╭──

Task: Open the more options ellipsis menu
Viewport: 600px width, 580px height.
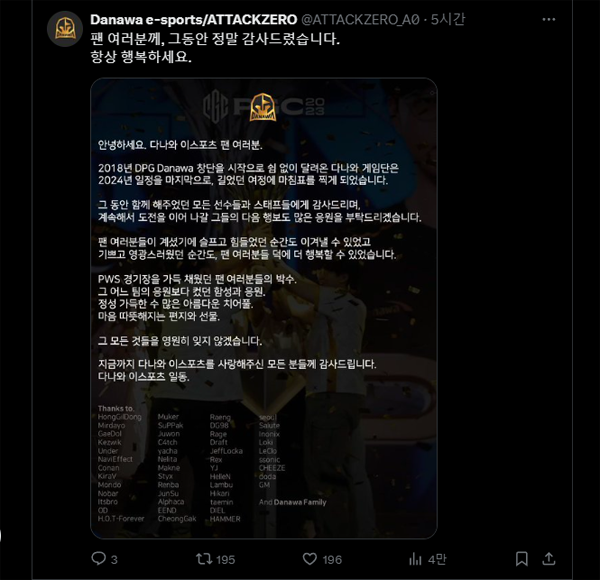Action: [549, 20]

╰──
╭──

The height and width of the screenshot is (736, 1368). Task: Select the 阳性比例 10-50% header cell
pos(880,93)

╰──
╭──

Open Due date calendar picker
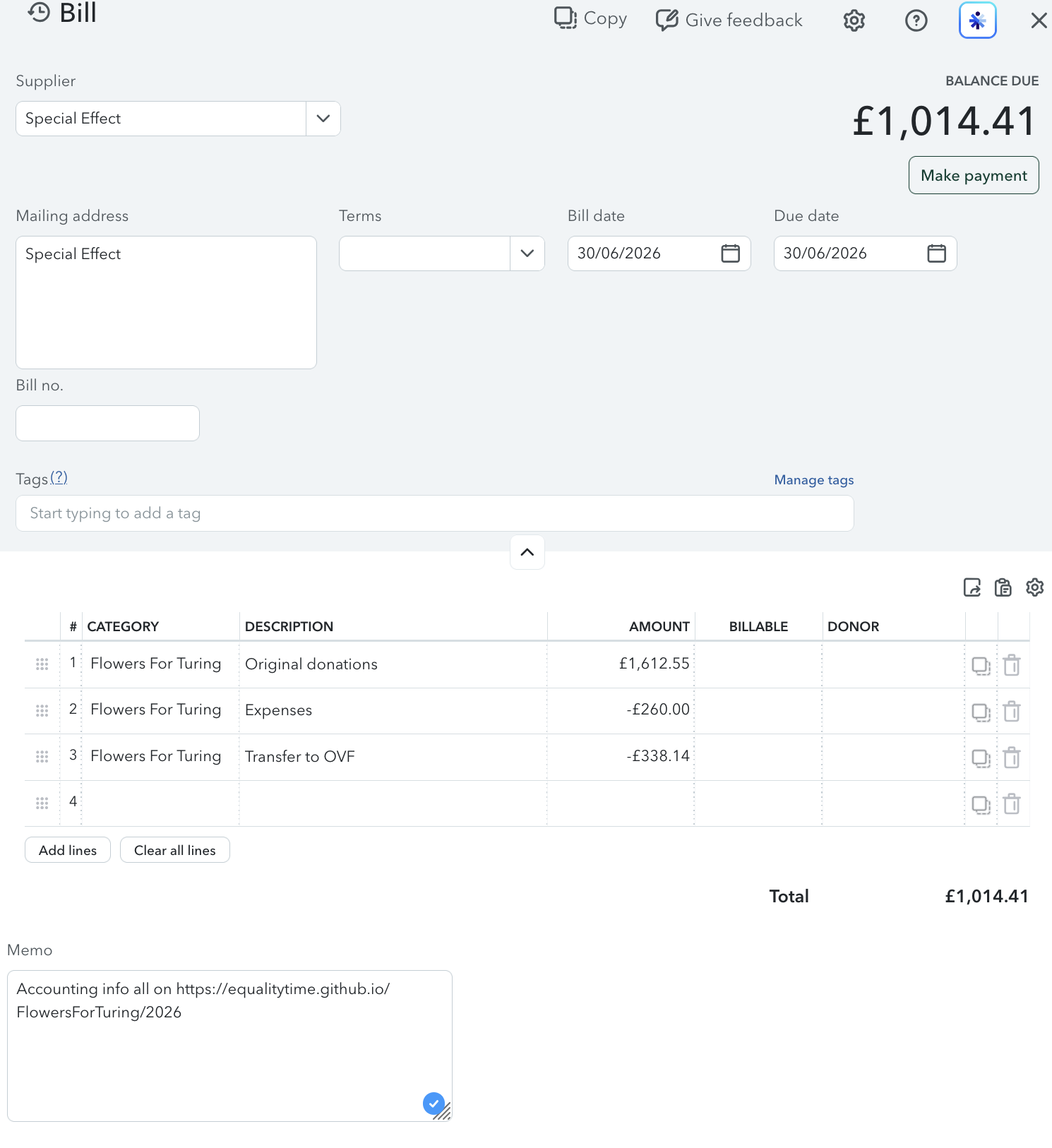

╰──

= What to produce =
A single number is the whole answer: the number of lines in the entries that include "Open".

= Solution to the problem =
2